The Courage of the Commonplace eBook

This eBook from the Gutenberg Project consists of approximately 50 pages of information about The Courage of the Commonplace.

The Courage of the Commonplace eBook

This eBook from the Gutenberg Project consists of approximately 50 pages of information about The Courage of the Commonplace.

In the afternoon of commencement day there is a base-ball game at Yale Field.  To that the returning classes go in costume, mostly marching out afoot, each with its band of music, through the gay, dusty street, by the side of the gay, dusty street, by the side of the gay, crowded trolley-cars loaded to the last inch of the last step with a holiday crowd, good-natured, sympathetic, full of humor as an American crowd is always.  The men march laughing, talking, nodding to friends in the cars, in the motors, in the carriages which fly past them; the bands play; the houses are faced with people come to see the show.

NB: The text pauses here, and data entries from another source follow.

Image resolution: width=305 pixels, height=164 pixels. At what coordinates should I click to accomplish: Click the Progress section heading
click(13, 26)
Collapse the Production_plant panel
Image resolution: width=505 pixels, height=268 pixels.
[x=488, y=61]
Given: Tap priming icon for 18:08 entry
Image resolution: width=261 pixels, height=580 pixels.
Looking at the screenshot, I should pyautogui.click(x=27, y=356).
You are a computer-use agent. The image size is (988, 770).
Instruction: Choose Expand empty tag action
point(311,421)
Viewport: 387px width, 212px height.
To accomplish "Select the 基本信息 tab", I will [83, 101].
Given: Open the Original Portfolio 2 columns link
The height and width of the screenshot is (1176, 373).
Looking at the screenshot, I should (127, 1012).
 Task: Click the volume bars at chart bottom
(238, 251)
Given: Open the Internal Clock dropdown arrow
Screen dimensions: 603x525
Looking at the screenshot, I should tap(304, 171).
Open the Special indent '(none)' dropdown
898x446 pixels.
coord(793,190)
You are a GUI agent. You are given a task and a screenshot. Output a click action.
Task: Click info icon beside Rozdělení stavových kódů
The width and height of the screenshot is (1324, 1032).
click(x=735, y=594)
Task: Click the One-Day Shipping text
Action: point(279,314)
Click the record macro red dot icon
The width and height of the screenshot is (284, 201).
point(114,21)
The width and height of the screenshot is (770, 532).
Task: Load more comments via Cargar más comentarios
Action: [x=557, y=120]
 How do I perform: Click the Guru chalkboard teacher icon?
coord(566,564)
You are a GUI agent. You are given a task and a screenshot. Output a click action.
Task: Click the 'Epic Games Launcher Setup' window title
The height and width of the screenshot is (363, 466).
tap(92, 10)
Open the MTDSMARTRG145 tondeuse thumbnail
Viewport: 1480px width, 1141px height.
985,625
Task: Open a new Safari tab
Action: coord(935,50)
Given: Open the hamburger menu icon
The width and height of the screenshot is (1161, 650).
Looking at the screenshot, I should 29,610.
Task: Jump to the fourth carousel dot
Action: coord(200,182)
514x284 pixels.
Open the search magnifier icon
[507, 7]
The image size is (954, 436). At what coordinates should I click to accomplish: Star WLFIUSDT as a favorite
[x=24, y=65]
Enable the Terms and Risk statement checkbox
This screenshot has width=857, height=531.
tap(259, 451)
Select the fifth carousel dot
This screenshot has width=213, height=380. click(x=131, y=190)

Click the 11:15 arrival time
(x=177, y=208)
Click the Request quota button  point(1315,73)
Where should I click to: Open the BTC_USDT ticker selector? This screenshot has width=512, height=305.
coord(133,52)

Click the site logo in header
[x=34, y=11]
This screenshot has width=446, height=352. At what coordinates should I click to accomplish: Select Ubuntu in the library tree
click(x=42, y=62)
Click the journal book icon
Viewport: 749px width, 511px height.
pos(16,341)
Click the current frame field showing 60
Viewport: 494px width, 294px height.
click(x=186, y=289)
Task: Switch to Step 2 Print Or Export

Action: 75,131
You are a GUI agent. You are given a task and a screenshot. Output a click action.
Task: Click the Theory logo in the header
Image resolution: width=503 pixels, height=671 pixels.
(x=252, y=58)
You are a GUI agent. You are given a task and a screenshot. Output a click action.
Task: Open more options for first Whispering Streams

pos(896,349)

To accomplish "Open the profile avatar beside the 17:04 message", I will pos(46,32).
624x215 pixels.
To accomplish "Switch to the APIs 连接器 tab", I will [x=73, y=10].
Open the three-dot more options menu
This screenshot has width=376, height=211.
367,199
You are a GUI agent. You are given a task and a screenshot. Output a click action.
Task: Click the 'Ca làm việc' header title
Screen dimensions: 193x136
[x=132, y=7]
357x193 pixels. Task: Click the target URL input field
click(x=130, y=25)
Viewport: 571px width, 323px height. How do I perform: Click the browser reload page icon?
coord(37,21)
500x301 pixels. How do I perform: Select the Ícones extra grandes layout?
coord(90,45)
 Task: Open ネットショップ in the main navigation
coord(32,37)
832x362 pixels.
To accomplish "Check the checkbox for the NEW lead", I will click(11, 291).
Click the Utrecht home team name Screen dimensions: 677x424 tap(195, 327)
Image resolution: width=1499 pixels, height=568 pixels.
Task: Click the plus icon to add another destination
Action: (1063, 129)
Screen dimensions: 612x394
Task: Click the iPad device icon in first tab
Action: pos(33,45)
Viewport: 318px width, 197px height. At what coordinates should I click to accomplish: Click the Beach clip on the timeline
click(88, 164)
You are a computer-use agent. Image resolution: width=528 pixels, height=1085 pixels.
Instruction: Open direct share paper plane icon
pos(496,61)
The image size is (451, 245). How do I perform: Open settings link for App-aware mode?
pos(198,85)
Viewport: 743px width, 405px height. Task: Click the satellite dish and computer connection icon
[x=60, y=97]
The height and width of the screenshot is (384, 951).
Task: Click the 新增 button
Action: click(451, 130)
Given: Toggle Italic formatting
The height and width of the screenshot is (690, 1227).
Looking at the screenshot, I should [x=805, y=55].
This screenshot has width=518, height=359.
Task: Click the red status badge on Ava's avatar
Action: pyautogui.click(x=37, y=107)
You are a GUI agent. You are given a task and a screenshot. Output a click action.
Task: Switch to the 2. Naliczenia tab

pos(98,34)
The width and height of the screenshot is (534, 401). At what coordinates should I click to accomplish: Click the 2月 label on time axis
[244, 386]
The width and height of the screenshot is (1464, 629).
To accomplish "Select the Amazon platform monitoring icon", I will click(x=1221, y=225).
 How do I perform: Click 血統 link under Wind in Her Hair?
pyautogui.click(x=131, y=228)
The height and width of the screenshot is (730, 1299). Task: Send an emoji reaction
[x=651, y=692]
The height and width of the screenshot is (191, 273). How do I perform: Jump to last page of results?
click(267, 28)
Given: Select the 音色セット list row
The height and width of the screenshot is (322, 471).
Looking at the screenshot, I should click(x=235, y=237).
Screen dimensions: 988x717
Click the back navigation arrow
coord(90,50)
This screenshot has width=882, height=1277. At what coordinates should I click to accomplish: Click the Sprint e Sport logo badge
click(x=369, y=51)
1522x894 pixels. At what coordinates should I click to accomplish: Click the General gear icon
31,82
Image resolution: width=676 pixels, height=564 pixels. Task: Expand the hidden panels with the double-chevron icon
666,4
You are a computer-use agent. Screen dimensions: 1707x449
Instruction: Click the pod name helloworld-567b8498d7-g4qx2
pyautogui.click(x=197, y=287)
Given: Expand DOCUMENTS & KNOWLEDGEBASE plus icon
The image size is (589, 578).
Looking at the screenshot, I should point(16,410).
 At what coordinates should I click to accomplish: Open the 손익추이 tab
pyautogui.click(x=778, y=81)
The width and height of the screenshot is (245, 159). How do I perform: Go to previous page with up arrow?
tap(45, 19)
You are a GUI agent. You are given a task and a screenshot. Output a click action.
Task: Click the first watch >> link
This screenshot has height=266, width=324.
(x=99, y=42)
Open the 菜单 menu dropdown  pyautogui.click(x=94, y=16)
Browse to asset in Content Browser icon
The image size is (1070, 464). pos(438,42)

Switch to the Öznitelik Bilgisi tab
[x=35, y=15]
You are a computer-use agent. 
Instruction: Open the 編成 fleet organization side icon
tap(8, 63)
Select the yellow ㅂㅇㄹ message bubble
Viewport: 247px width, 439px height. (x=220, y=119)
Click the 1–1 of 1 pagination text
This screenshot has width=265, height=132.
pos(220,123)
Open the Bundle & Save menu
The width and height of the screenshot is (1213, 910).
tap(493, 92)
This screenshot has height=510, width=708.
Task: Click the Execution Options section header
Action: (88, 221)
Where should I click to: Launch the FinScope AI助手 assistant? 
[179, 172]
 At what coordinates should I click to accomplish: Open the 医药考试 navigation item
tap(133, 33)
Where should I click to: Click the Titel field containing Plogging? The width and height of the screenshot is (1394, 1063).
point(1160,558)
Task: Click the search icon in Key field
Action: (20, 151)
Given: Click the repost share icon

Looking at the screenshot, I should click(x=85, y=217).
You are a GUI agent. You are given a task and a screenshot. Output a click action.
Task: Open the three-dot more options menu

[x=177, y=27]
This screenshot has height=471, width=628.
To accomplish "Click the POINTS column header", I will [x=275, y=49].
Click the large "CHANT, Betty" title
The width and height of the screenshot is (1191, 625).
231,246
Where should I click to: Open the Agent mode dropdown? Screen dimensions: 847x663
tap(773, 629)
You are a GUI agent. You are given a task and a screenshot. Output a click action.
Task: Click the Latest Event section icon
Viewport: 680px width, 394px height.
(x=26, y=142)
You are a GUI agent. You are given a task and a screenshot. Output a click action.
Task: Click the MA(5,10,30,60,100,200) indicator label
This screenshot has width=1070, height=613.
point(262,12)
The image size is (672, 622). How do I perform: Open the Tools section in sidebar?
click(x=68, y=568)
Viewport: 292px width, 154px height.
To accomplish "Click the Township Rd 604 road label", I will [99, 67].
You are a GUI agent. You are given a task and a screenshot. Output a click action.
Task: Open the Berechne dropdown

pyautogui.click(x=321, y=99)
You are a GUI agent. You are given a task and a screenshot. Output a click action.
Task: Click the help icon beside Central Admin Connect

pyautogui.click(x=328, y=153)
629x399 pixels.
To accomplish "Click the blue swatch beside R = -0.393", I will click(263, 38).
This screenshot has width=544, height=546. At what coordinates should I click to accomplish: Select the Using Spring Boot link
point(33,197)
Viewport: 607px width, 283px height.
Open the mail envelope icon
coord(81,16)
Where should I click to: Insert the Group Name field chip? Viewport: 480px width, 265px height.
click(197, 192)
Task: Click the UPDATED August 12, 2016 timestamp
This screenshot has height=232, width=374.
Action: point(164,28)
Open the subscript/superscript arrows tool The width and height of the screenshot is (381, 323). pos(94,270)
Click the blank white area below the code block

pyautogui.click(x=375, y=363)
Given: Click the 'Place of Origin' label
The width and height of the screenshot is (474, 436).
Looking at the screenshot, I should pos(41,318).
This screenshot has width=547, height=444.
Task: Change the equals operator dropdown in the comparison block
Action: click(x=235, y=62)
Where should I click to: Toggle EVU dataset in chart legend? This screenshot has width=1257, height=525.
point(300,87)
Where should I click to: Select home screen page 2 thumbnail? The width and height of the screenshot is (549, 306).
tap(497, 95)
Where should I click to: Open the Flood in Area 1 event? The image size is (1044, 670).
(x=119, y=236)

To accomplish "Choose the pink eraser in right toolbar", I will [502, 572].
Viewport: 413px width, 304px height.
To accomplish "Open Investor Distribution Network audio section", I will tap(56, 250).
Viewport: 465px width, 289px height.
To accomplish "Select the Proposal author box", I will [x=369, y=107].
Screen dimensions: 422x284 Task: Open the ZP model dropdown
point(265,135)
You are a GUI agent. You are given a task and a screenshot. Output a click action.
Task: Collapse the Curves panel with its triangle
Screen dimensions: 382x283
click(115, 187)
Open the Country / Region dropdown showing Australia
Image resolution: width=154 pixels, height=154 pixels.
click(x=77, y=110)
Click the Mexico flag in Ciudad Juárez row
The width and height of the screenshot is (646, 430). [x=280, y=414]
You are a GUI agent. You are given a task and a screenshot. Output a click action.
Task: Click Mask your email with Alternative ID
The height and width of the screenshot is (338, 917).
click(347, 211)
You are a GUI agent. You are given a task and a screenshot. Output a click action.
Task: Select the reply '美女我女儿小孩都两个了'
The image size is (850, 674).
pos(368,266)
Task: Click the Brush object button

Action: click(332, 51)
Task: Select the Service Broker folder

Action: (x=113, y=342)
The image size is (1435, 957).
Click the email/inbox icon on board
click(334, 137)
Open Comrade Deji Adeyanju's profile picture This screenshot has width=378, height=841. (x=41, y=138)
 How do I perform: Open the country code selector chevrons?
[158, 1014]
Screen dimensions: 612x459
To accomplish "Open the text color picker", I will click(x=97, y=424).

The amphitheatre of Yale Field is packed with more than ten thousand.  The seniors are there with their mothers and fathers, their pretty little sisters and their proud little brothers—­the flower of the country.  One looks about and sees everywhere high-bred faces, strong faces, open-eyed, drinking in this extraordinary scene.  For there is nothing just like it elsewhere.  Across the field where hundreds of automobiles and carriages are drawn close—­beyond that is a gate-way, and through this, at three o’clock or so, comes pouring a rainbow.  A gigantic, light-filled, motion-swept rainbow of men.  The first rays of vivid color resolve into a hundred Japanese geishas; they come dancing, waving paper umbrellas down Yale Field; on their heels press Dutch kiddie, wooden-shod, in scarlet and white, with wigs of peroxide hair.  Then sailors, some of them twirling oars—­the famous victorious crew of fifteen years back; with these march a dozen lads from fourteen to eight, the sons of the class, sailor-clad too; up from their midst as they reach the centre of the field drifts a flight of blue balloons of all sizes.  Then come the men of twenty years ago stately in white gowns and mortar-boards; then the Triennials, with a class boy of two years, costumed in miniature and trundled in a go-cart by a nervous father.  The Highlanders stalk by to the skirl of bagpipes with their contingent of tall boys, the coming sons of Alma Mater.  The thirty-five-year graduates, eighty strong, the men who are handling the nation, wear a unanimous sudden growth of rolling gray beard.  Class after class they come, till over a thousand men have marched out to the music of bands, down Yale Field and past the great circle of the seats, and have settled in brilliant masses of color on the “bleachers.”  Then from across the field rise men’s voices singing.  They sing the college songs which their fathers sang, which their sons and great-grandsons will sing.  The rhythm rolls forward steadily in all those deep voices: 

“Nor time nor change can aught avail,” the words come,

“To break the friendships formed at Yale.”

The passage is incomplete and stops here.